Soon they’re spending the day together, and Kate accompanies Harvey to his daughter’s wedding reception (in a new frock he buys for her) where he makes up not only with the newlyweds, but also with his ex-wife (Kathy Baker) and even the stepfather. Now utterly smitten, Harvey arranges to meet Kate the next day, but—shades of “An Affair to Remember”!—fails to make the appointment (as a result of one of the worst twists in Hopkins’ script). Will they manage to get together again despite the misstep, and the fact that Harvey’s boss offers him his old job back? As Sarah Palin might say, you betcha!

This is very thin stuff, but while it offers absolutely no surprises and the dialogue is hardly of Noel Coward quality, Hoffman and Thompson—a drolly Mutt and Jeff pair physically—have such great rapport that they make the most of even the weakest moments, doing the thespian equivalent of a vaudeville soft-shoe routine. (They both appeared in “Stranger Than Fiction,” of course, but didn’t face off in it.) But even they can’t make a silk purse out of corduroy.

The rest of the cast is strictly of secondary interest, apart from Atkins, who does the dotty elder bit to delightful effect.
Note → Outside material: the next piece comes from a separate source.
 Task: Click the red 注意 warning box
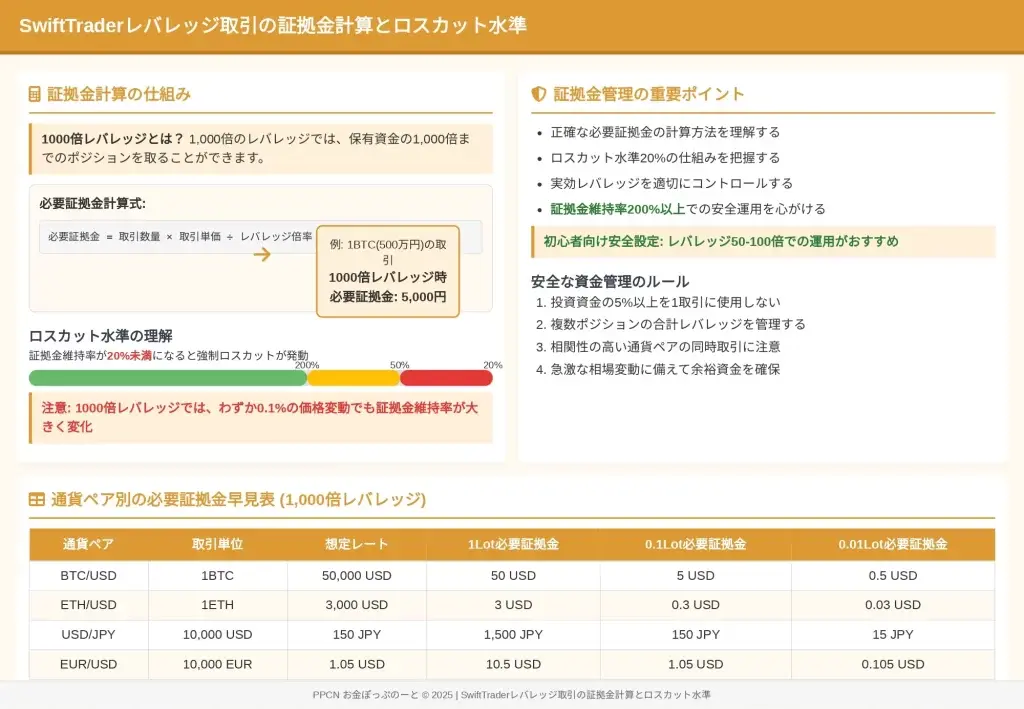tap(260, 418)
Both Brolin and Bates seem slightly off their game, and Balaban is only okay; but Schiff brings his customary seedy pomposity to the part of Harvey’s boss.

Thanks to the London locations and cinematographer John de Borman’s expert use of them, “Last Chance Harvey” is a nice-looking picture, and editor Robin Sales keeps it moving at a pleasant clip.

And Dickon Hinchliffe’s score is suitably understated, which seems a perfect complement to a picture that offers some modest pleasures without ever really taking wing. Older audiences in particular should find this an innocuous time-passer, but not much more.